Decorator Design Pattern - Not extending object behavior
Hi there,
I am learning more about design patterns and I am trying to implement the Decorator pattern. Essentially I want to extend a computer object to add a string to the end of a description for each new component.
public class Computer {
public Computer(){}
public string Description(){
return "Computer";
}
}
This is the decorator component that each component will inherit from:
public abstract class ComponentDecorator : Computer {
new public abstract string Description();
}
Here are two component classes Monitor and Disk that can decorate the computer class.

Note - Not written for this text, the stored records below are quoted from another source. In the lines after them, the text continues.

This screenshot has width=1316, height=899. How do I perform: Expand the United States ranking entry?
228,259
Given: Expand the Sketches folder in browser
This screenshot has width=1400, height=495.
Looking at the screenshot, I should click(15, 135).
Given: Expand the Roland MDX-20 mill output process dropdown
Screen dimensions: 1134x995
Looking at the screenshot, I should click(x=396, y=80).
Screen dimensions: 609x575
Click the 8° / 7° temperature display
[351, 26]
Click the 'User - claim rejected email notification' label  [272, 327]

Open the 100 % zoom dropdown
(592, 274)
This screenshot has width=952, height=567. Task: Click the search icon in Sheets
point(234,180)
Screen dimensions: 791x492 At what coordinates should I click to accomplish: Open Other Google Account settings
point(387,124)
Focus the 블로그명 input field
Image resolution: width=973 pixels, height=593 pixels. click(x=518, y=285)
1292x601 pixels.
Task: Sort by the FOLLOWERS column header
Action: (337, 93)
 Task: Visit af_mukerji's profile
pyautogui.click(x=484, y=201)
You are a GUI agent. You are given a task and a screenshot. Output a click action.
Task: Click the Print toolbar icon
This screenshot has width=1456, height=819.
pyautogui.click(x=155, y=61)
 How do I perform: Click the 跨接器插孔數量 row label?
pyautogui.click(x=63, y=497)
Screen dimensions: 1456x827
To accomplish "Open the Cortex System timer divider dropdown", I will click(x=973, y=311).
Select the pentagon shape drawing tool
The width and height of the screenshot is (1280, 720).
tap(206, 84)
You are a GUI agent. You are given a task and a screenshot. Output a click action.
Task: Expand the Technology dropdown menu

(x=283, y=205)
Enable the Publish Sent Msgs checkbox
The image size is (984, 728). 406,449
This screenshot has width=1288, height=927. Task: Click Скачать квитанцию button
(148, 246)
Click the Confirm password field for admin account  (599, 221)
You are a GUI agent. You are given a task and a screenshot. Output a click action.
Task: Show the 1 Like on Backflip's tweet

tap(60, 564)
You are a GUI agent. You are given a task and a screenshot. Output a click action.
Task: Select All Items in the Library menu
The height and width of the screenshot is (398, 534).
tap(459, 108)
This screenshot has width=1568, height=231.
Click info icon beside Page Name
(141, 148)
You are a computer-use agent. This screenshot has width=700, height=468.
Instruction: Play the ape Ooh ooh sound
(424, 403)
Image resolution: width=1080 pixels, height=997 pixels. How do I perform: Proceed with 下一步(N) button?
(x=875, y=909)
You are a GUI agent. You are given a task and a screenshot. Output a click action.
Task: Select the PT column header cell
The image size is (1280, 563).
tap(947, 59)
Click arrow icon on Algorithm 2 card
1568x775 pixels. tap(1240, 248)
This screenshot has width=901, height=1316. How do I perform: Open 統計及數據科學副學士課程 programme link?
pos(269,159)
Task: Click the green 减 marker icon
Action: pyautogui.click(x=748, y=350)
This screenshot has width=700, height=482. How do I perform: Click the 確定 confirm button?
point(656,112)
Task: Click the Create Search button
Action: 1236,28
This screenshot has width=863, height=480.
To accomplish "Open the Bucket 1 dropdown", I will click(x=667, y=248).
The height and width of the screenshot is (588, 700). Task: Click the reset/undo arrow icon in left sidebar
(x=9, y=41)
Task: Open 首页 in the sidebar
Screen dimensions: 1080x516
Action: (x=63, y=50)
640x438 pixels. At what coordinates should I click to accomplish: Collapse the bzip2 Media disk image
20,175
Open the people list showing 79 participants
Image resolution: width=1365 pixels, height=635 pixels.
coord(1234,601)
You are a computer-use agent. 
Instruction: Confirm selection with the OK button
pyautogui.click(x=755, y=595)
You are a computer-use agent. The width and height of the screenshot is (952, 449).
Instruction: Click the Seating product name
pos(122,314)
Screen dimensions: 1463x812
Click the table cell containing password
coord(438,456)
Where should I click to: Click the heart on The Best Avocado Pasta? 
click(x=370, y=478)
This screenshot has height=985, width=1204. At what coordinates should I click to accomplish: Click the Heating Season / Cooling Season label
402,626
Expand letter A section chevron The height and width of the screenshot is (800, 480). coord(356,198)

public class Monitor : ComponentDecorator {
Computer computer;
public Monitor(Computer c){
this.computer = c;
}
public override string Description(){
return computer.Description () + " and a Monitor";
}
}
public class Disk : ComponentDecorator {
Computer computer;
public Disk(Computer c){
this.computer = c;
}
public override string Description(){
return computer.Description () + " and a Disk";
}
}
Below is the Start method:
void Start(){
Computer computer = new Computer ();
computer = new Disk (computer);
computer = new Monitor (computer);
print("You have a " + computer.Description () + ".");
}
My Expected output is : "You have a Computer and a Monitor and a Disk."
The Actual output is : "You have a Computer."
Wouldn't polymorphism allow the computer to now be treated as the new class Monitor and therefore call the Monitor class description method?
Answer by MaxGuernseyIII · Apr 11, 2018 at 06:07 PM
One of the key characteristics of the Decorator pattern is that the client shouldn't have to know when a particular added behavior is in place. Most importantly, each decorator object, itself, should not know whether it is decorating the "base" behavior or another decorator.
You achieve this by making the base behavior have an abstraction that all the decorators implement and on which they all depend.
What you have stumbled upon is an often-difficult-to-illustrate distinction between a Proxy pattern (sometimes one thing can stand in for another thing) and a Decorator pattern (sometimes you want to add one or more behaviors to a thing). A lot of proxy objects decorate and it's pretty much impossible to decorate without also proxying so people are confused by that but one of the most important distinctions (there are others but this one matters here) is that proxies are allowed to know the exact type they proxy and decorators ought not be.
Long story short, get rid of that ComponentDecorator class, make Computer's Description() method virtual, and have your decorators inherit from Computer.